• [WHAT YOU WILL DO]
What lines of the material hold the string "computer"? Pull each of them out.

(Beginning of GIVEN RECORDS)

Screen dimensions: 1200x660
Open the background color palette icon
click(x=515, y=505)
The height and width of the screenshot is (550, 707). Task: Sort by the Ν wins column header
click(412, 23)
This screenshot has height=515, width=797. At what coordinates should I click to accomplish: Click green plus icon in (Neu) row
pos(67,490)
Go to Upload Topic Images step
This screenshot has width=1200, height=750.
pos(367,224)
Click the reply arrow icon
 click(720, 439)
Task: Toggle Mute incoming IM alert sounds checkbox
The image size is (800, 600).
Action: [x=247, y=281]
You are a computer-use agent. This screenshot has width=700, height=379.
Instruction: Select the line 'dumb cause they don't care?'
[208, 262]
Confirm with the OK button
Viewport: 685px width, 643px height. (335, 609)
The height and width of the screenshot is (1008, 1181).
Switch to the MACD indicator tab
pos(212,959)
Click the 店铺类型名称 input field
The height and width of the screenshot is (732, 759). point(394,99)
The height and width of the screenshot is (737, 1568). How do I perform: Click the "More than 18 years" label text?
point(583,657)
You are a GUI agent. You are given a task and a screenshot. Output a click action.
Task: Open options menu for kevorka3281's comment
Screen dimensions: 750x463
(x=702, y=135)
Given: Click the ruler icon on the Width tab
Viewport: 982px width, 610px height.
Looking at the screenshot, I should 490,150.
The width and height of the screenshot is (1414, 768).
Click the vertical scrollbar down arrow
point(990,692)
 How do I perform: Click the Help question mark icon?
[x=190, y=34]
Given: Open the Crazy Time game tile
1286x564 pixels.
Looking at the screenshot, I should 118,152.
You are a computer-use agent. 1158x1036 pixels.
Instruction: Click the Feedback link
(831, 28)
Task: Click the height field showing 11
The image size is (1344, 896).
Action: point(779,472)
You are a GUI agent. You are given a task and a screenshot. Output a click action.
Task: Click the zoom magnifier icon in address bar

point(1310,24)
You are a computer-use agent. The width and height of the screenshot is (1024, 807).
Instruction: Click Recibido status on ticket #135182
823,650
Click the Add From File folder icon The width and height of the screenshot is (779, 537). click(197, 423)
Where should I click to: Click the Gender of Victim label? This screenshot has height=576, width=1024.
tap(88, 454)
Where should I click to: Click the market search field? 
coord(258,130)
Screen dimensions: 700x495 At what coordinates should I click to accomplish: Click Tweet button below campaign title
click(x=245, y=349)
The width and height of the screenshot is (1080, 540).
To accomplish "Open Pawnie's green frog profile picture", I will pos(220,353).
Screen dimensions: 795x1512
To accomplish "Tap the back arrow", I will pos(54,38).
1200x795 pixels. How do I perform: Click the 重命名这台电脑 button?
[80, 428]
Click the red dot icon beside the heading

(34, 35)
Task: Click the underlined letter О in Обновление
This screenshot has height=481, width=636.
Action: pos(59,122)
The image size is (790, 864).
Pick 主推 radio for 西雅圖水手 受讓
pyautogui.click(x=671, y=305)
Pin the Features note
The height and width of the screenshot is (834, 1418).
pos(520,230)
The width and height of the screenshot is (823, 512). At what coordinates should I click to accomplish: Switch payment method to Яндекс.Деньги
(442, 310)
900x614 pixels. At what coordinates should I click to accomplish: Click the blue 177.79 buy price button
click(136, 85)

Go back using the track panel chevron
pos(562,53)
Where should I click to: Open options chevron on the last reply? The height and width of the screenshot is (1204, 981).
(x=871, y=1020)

(End of GIVEN RECORDS)

• [EXERCISE RESULT]
You are a computer-use agent. This screenshot has width=700, height=379.
You are a computer-use agent. 1158x1036 pixels.
You are a computer-use agent. The width and height of the screenshot is (1024, 807).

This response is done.